Y por primera vez en mucho tiempo, siento algo parecido a la paz.

Me miro en el espejo una última vez. No soy el mismo que empezó este viaje. La panza sigue ahí, pero ahora sé que no es solo gordura ni desesperación, es una cáscara. Un caparazón viejo que he estado arrastrando como un insecto enfermo. Hoy, lo dejo atrás.

Las imágenes ya no me acechan como antes. Ya no se filtran en mi cabeza como una fiebre que no cede. Laura con sus polleras, Mariana inclinándose en los asados, la boca de Carla pegajosa y falsa. Todo eso se ha ido deshilachando poco a poco, como un tejido que se pudre por la humedad. No fue fácil. Me tomó noches enteras de insomnio, vómito y un dolor seco en el pecho que pensé que nunca se iría. Pero aquí estoy. Vivo.

La masturbación dejó de ser un refugio, una jaula, un ciclo de culpa y alivio que se mordía la cola. Hubo un día en que simplemente paré. Cuando me toqué y mi cuerpo no respondió con esa inmediatez de antes, cuando no hubo fuego, solo el eco de mi propia respiración. Fue como abrir una puerta y encontrar, al otro lado, un cuarto vacío.

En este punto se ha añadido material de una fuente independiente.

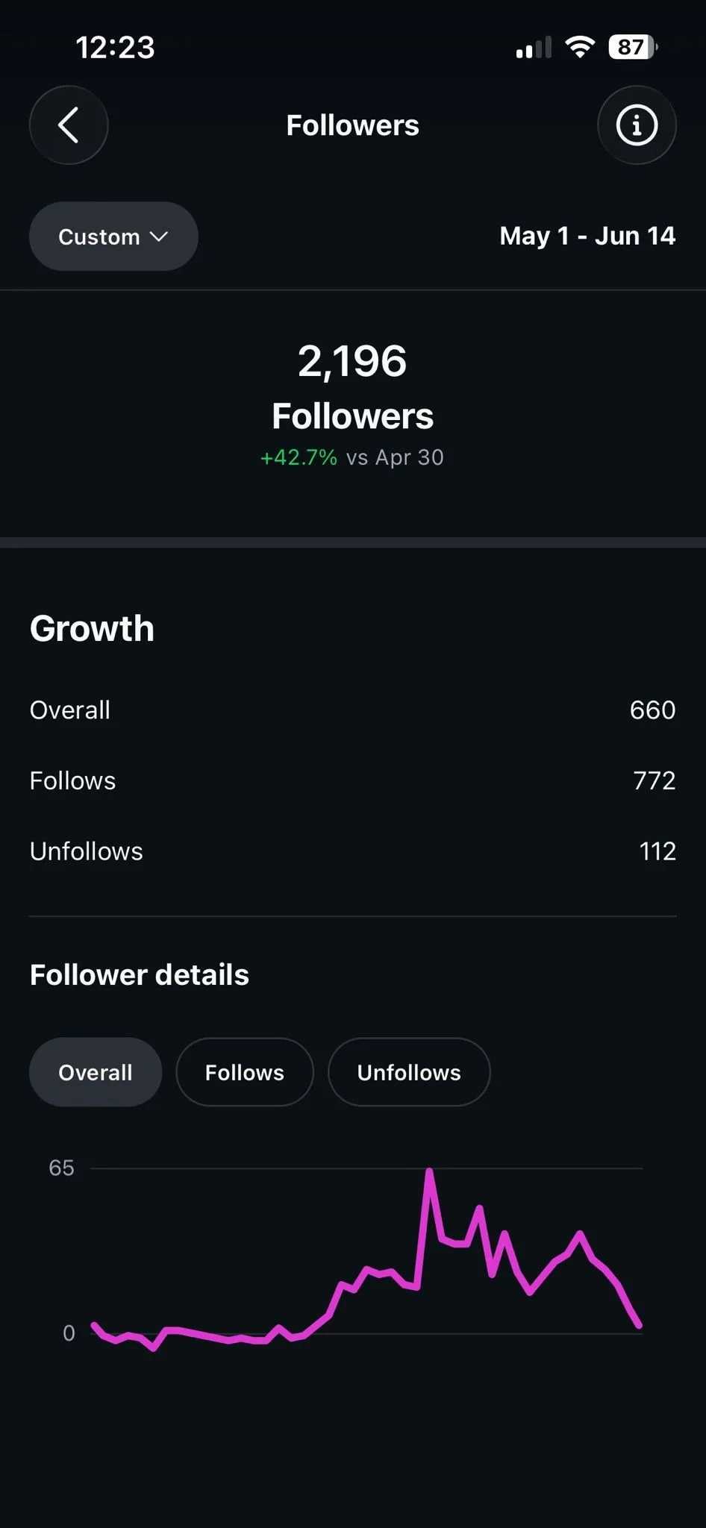
Task: Switch chart to Unfollows filter
Action: click(409, 1072)
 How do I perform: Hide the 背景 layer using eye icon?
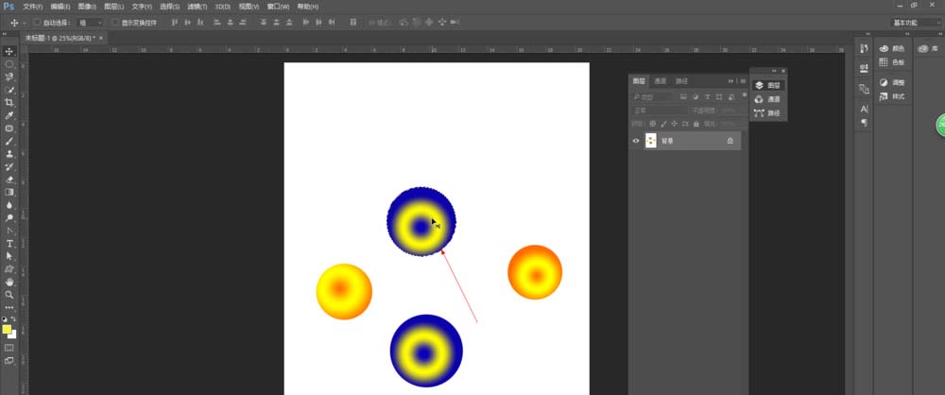coord(636,141)
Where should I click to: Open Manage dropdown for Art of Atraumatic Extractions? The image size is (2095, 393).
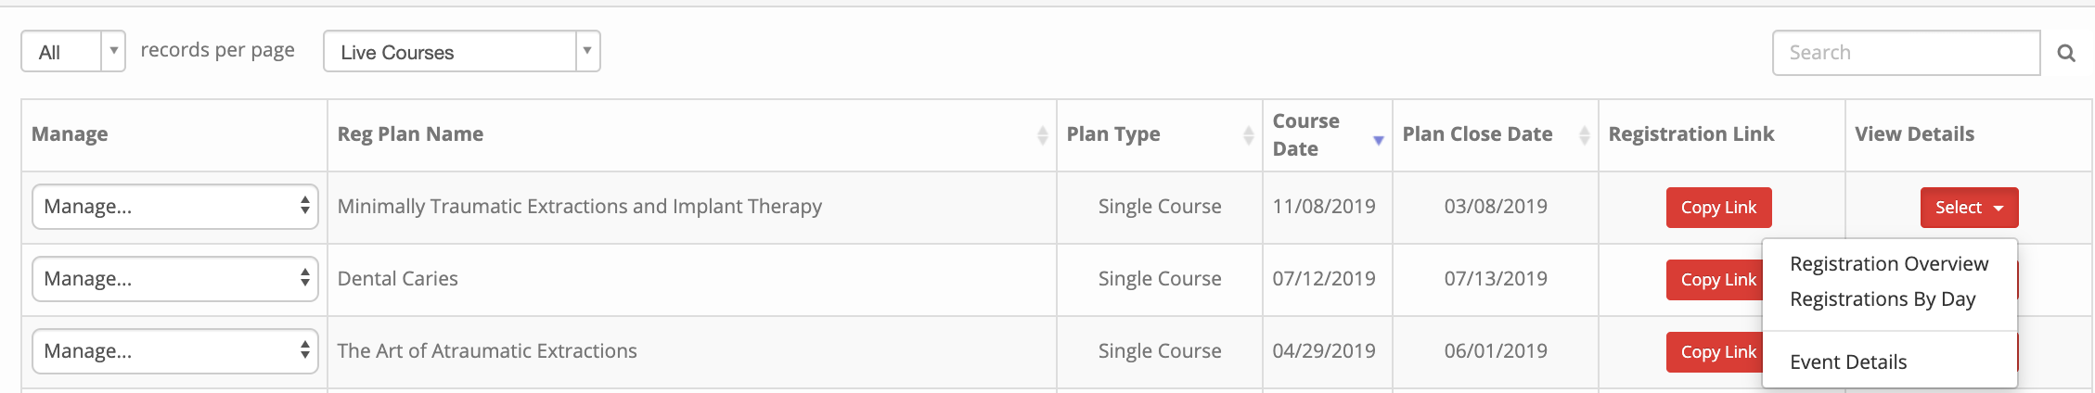click(175, 351)
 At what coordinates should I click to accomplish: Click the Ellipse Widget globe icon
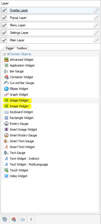pyautogui.click(x=6, y=89)
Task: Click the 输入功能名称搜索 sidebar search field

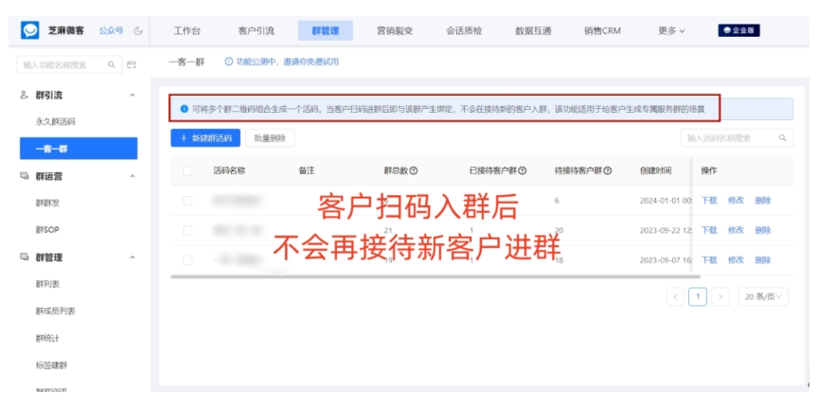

Hubo recaídas, sí. Días en los que el cuerpo pedía esa explosión mecánica, ese rito autodestructivo. Pero aprendí a quedarme quieto. A soportar la angustia sin ceder. A verla desvanecerse como un animal sin comida. Al principio, dolió más que cualquier orgasmo. Después, fue como aprender a respirar de nuevo.

Salgo de la oficina y el aire de la calle me golpea distinto. Más ligero. Como si el mundo pesara menos. Pienso en mi esposa. No en su pijama de algodón ni en su olor a crema humectante, sino en su risa cuando se olvida de que está enojada conmigo. En cómo se le marcan las arrugas cuando entrecierra los ojos para reír.

Voy a casa. No sé qué voy a decirle. Tal vez nada. Tal vez la sorpresa de verme distinto sea suficiente.

Hoy, por primera vez en años, no tengo miedo de tocarla. No tengo miedo de tocarme.

Hoy soy un hombre que dejó atrás su piel vieja y camina, desnudo y limpio, hacia algo nuevo.